• [BRIEF] In the data that follows, find the line with "Open Pracovní plocha in places sidebar"; transcribe it, every later line up to the one with "Task: Grab the", and that line as well, exactly and with no others.

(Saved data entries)
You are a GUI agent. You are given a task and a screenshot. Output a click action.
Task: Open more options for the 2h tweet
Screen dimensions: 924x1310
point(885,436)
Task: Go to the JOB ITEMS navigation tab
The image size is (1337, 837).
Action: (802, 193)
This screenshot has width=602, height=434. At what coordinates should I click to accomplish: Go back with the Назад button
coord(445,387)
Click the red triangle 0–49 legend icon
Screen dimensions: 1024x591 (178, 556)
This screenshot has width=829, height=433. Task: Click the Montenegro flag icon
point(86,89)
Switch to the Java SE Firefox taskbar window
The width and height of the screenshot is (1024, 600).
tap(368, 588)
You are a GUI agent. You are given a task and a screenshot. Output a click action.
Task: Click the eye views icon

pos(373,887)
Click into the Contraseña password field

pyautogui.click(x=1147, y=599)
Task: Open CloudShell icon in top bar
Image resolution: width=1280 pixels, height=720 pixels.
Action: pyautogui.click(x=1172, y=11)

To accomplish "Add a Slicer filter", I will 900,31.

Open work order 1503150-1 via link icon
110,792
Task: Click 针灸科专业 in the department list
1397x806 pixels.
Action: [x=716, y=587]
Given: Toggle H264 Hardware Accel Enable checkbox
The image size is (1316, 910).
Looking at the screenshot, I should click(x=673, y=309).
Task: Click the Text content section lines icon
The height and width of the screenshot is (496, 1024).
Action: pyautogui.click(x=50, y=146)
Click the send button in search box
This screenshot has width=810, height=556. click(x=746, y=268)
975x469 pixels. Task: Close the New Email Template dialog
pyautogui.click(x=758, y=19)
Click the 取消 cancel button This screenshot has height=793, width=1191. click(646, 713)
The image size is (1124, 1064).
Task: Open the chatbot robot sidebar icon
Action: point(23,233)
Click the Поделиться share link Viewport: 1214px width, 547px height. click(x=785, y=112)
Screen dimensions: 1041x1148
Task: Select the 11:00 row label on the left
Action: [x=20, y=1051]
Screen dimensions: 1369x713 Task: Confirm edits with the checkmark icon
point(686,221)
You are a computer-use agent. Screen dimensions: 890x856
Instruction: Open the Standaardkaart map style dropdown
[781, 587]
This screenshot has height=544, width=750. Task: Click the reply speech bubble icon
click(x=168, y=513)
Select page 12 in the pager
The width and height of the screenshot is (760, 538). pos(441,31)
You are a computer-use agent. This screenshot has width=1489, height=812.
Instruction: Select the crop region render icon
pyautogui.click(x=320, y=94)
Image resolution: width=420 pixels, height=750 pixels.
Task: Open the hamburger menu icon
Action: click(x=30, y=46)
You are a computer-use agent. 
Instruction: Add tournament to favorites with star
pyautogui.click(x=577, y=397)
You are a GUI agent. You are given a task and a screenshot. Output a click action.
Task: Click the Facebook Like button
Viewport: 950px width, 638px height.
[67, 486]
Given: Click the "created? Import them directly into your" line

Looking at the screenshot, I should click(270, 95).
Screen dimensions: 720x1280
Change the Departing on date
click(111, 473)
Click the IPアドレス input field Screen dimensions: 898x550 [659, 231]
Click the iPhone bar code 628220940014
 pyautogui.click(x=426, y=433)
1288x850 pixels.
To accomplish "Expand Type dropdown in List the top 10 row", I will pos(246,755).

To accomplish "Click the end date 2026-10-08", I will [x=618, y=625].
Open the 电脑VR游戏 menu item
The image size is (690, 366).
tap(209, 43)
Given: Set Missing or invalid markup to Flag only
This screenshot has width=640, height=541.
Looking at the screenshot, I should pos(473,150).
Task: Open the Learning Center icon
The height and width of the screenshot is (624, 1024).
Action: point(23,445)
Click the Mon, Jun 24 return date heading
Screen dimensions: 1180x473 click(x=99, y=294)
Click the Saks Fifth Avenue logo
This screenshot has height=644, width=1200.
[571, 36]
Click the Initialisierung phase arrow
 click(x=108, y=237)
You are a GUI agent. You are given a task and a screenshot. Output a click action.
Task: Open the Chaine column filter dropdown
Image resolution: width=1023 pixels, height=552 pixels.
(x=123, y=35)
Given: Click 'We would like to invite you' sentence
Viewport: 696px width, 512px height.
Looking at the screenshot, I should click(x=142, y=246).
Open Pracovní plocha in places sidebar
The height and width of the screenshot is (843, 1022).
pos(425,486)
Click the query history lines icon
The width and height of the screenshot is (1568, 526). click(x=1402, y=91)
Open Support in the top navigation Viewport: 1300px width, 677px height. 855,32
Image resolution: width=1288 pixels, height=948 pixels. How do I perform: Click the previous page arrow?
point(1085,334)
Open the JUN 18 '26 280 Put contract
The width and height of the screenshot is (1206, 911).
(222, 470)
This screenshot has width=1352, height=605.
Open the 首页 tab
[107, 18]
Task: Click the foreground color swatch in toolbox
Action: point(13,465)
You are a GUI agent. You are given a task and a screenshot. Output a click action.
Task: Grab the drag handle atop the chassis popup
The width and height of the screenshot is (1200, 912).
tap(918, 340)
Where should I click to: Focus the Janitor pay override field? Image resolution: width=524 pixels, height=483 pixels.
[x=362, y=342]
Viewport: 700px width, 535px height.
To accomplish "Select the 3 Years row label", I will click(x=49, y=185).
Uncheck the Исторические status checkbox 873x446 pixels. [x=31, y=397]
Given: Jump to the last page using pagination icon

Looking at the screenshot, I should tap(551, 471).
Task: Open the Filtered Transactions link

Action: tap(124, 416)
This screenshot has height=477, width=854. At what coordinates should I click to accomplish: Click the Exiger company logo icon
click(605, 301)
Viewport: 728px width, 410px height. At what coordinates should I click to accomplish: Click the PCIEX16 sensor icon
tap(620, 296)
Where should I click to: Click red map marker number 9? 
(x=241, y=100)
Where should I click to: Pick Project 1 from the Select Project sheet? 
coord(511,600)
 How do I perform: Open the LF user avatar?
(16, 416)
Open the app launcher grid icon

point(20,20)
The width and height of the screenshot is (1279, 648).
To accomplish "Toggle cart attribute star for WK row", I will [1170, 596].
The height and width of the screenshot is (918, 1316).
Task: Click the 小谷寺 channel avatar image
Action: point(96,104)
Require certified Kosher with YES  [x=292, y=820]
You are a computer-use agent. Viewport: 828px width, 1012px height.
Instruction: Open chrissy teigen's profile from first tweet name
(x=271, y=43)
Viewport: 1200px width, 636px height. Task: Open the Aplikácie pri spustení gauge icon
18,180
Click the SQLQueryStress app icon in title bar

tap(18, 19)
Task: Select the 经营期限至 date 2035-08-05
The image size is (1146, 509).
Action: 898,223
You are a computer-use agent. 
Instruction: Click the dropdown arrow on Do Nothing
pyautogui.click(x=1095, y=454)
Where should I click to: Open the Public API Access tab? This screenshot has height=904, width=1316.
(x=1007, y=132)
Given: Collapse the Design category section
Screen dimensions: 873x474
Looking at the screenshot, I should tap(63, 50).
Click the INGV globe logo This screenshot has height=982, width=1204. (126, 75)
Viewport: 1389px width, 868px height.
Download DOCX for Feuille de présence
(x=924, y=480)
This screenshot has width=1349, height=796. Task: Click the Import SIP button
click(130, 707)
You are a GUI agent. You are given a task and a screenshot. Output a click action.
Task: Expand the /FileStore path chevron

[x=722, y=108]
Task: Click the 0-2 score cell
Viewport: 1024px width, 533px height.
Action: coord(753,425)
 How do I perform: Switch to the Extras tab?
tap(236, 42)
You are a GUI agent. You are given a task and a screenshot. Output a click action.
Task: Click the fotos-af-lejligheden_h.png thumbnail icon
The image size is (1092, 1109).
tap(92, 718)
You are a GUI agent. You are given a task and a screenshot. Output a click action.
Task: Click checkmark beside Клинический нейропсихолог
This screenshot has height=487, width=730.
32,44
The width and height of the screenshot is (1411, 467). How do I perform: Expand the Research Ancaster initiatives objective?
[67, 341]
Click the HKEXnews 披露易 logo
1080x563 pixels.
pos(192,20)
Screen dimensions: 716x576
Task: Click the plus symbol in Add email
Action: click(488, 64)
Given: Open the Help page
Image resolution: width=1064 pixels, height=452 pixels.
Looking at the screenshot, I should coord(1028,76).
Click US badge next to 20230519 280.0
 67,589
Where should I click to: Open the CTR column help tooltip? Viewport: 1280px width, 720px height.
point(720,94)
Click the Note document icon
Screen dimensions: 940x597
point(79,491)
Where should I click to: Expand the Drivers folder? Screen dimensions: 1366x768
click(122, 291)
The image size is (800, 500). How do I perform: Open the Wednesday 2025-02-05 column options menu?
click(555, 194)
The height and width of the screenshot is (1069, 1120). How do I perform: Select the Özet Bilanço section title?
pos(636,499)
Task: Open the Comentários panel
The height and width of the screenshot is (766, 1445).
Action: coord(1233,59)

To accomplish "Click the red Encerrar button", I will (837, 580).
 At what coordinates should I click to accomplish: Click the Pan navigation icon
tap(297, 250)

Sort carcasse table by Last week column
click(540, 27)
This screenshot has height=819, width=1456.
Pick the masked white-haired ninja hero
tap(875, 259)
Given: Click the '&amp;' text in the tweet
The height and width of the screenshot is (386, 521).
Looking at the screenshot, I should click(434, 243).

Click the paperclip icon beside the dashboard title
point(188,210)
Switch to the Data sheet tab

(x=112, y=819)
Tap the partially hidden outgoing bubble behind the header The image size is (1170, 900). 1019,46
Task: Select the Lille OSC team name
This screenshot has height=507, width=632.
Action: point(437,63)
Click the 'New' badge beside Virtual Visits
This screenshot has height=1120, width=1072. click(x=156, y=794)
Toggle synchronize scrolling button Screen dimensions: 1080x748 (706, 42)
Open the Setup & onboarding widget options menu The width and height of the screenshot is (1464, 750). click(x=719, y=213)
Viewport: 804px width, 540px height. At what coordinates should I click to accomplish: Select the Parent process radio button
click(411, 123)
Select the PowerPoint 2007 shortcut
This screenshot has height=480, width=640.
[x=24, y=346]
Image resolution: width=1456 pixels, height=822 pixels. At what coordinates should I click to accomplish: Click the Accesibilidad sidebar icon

• [YOUR SOLUTION]
Open Pracovní plocha in places sidebar
The height and width of the screenshot is (843, 1022).
pos(425,486)
Click the query history lines icon
The width and height of the screenshot is (1568, 526). click(x=1402, y=91)
Open Support in the top navigation Viewport: 1300px width, 677px height. 855,32
Image resolution: width=1288 pixels, height=948 pixels. How do I perform: Click the previous page arrow?
point(1085,334)
Open the JUN 18 '26 280 Put contract
The width and height of the screenshot is (1206, 911).
(222, 470)
This screenshot has width=1352, height=605.
Open the 首页 tab
[107, 18]
Task: Click the foreground color swatch in toolbox
Action: point(13,465)
You are a GUI agent. You are given a task and a screenshot. Output a click action.
Task: Grab the drag handle atop the chassis popup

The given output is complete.